[[ Task input, beginning ]]

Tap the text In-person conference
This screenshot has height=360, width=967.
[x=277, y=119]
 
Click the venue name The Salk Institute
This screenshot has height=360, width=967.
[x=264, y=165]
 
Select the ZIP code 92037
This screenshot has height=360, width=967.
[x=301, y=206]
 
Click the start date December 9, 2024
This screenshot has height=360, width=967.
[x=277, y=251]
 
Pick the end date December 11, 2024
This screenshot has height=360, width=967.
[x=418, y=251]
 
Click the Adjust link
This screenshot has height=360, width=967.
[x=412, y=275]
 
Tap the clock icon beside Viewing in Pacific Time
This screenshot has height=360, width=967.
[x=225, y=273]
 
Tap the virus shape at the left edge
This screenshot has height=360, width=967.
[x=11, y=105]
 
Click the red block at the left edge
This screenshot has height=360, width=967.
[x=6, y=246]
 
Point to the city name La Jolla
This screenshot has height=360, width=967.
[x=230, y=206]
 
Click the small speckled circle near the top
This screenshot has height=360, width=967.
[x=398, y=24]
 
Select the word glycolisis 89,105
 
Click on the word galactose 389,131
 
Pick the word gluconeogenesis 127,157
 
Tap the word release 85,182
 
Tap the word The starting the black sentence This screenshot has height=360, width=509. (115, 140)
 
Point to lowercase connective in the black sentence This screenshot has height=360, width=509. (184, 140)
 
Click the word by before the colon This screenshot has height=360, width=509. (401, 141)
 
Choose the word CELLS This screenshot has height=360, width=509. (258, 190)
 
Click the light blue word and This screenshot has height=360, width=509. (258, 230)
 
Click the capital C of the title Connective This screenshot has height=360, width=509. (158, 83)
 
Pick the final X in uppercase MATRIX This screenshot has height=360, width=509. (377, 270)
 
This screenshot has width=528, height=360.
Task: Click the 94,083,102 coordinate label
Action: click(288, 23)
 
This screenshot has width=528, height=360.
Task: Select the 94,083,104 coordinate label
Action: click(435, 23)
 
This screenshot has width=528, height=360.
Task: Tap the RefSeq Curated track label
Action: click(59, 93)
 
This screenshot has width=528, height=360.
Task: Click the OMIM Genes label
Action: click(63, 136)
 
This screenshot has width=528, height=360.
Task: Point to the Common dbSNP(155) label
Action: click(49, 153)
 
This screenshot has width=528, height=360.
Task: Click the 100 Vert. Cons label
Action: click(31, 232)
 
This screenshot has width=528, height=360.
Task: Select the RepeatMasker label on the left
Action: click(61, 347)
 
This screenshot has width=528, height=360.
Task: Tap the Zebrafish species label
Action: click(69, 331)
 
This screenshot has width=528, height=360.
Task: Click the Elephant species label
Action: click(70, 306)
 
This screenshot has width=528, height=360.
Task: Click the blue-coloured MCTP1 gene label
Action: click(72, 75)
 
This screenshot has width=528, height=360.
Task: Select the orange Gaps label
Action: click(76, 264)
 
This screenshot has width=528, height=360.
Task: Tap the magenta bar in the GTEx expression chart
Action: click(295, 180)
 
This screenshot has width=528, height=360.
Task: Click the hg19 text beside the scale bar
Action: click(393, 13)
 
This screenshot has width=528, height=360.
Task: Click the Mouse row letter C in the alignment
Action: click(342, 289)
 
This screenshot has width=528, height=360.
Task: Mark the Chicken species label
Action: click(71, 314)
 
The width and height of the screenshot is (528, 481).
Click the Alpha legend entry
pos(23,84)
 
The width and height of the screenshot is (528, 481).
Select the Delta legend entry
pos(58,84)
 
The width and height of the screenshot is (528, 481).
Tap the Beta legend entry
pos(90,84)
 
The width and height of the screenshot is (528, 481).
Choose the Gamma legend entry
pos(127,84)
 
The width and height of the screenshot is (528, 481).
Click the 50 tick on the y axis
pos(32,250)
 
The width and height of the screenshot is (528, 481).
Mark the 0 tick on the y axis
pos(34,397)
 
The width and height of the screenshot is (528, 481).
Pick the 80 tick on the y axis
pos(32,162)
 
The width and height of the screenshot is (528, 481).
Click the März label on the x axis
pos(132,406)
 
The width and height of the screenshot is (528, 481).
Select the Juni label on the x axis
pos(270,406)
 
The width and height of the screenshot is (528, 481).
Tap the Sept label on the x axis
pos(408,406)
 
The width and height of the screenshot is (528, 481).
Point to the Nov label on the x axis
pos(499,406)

[[ Task input, end ]]

Restate each line of the records above without any deviation.

§ Response to this task:
Tap the text In-person conference
This screenshot has height=360, width=967.
[x=277, y=119]
 
Click the venue name The Salk Institute
This screenshot has height=360, width=967.
[x=264, y=165]
 
Select the ZIP code 92037
This screenshot has height=360, width=967.
[x=301, y=206]
 
Click the start date December 9, 2024
This screenshot has height=360, width=967.
[x=277, y=251]
 
Pick the end date December 11, 2024
This screenshot has height=360, width=967.
[x=418, y=251]
 
Click the Adjust link
This screenshot has height=360, width=967.
[x=412, y=275]
 
Tap the clock icon beside Viewing in Pacific Time
This screenshot has height=360, width=967.
[x=225, y=273]
 
Tap the virus shape at the left edge
This screenshot has height=360, width=967.
[x=11, y=105]
 
Click the red block at the left edge
This screenshot has height=360, width=967.
[x=6, y=246]
 
Point to the city name La Jolla
This screenshot has height=360, width=967.
[x=230, y=206]
 
Click the small speckled circle near the top
This screenshot has height=360, width=967.
[x=398, y=24]
 
Select the word glycolisis 89,105
 
Click on the word galactose 389,131
 
Pick the word gluconeogenesis 127,157
 
Tap the word release 85,182
 
Tap the word The starting the black sentence This screenshot has height=360, width=509. (115, 140)
 
Point to lowercase connective in the black sentence This screenshot has height=360, width=509. (184, 140)
 
Click the word by before the colon This screenshot has height=360, width=509. (401, 141)
 
Choose the word CELLS This screenshot has height=360, width=509. (258, 190)
 
Click the light blue word and This screenshot has height=360, width=509. (258, 230)
 
Click the capital C of the title Connective This screenshot has height=360, width=509. (158, 83)
 
Pick the final X in uppercase MATRIX This screenshot has height=360, width=509. (377, 270)
 
This screenshot has width=528, height=360.
Task: Click the 94,083,102 coordinate label
Action: click(288, 23)
 
This screenshot has width=528, height=360.
Task: Select the 94,083,104 coordinate label
Action: click(435, 23)
 
This screenshot has width=528, height=360.
Task: Tap the RefSeq Curated track label
Action: click(59, 93)
 
This screenshot has width=528, height=360.
Task: Click the OMIM Genes label
Action: click(63, 136)
 
This screenshot has width=528, height=360.
Task: Point to the Common dbSNP(155) label
Action: click(49, 153)
 
This screenshot has width=528, height=360.
Task: Click the 100 Vert. Cons label
Action: click(31, 232)
 
This screenshot has width=528, height=360.
Task: Select the RepeatMasker label on the left
Action: click(61, 347)
 
This screenshot has width=528, height=360.
Task: Tap the Zebrafish species label
Action: click(69, 331)
 
This screenshot has width=528, height=360.
Task: Click the Elephant species label
Action: click(70, 306)
 
This screenshot has width=528, height=360.
Task: Click the blue-coloured MCTP1 gene label
Action: click(72, 75)
 
This screenshot has width=528, height=360.
Task: Select the orange Gaps label
Action: click(76, 264)
 
This screenshot has width=528, height=360.
Task: Tap the magenta bar in the GTEx expression chart
Action: click(295, 180)
 
This screenshot has width=528, height=360.
Task: Click the hg19 text beside the scale bar
Action: click(393, 13)
 
This screenshot has width=528, height=360.
Task: Click the Mouse row letter C in the alignment
Action: click(342, 289)
 
This screenshot has width=528, height=360.
Task: Mark the Chicken species label
Action: click(71, 314)
 
The width and height of the screenshot is (528, 481).
Click the Alpha legend entry
pos(23,84)
 
The width and height of the screenshot is (528, 481).
Select the Delta legend entry
pos(58,84)
 
The width and height of the screenshot is (528, 481).
Tap the Beta legend entry
pos(90,84)
 
The width and height of the screenshot is (528, 481).
Choose the Gamma legend entry
pos(127,84)
 
The width and height of the screenshot is (528, 481).
Click the 50 tick on the y axis
pos(32,250)
 
The width and height of the screenshot is (528, 481).
Mark the 0 tick on the y axis
pos(34,397)
 
The width and height of the screenshot is (528, 481).
Pick the 80 tick on the y axis
pos(32,162)
 
The width and height of the screenshot is (528, 481).
Click the März label on the x axis
pos(132,406)
 
The width and height of the screenshot is (528, 481).
Select the Juni label on the x axis
pos(270,406)
 
The width and height of the screenshot is (528, 481).
Tap the Sept label on the x axis
pos(408,406)
 
The width and height of the screenshot is (528, 481).
Point to the Nov label on the x axis
pos(499,406)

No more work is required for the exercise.